Exxon’s motion to quash is the latest maneuver in its longstanding strategy to avoid and delay the production of documents, information, and testimony directly relevant to OAG’s investigation. Despite Exxon’s obstruction and obfuscation, OAG’s investigation has persisted, and based on the evidence that Exxon has produced, the investigation has gained urgency. That evidence suggests not only that Exxon’s public statements about its risk management practices were false and misleading, but also that Exxon may still be in the midst of perpetrating an ongoing fraudulent scheme on investors and the public. Accordingly, OAG’s cross-motion to compel should be granted and Exxon’s motion to quash should be denied in its entirety.
Arstechnica explains what this new angle of fraud is:
According to the attorney general, Exxon was assuring its investors that it was using a “proxy cost” for GHGs, including any fees or penalties that governments might impose to mitigate the impact of climate change, to calculate the viability of certain investments. However, the filing claims the company directed its employees to ignore the proxy cost or apply it in unrealistic ways to make those investments seem better than they were. "Exxon's own documents suggest that if Exxon had applied the proxy cost it promised to shareholders, at least one substantial oil sands project may have projected a financial loss, rather than a profit, over the course of the project’s original timeline," the filing claims.

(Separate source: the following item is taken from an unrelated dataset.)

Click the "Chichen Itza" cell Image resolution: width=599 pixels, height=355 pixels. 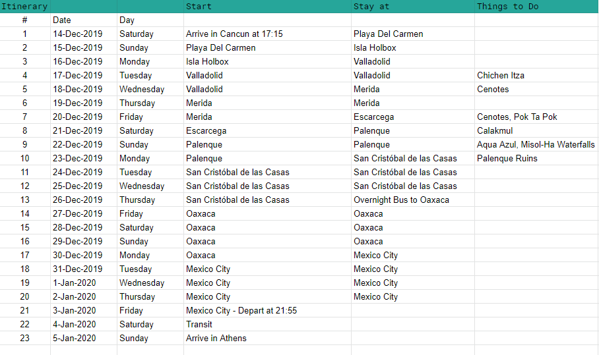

Remember how our secretary of State and former CEO of ExxonMobil told everybody he only took his new job because his wife said God wanted him to take it?
"When he asked me at the end of that conversation to be secretary of state, I was stunned," Tillerson said in the interview. Tillerson added that he then returned home to his wife who shook her finger in his face and said: "I told you God's not through with you."
Maybe his wife thinks that “God” is New York State Attorney General Eric Schneiderman.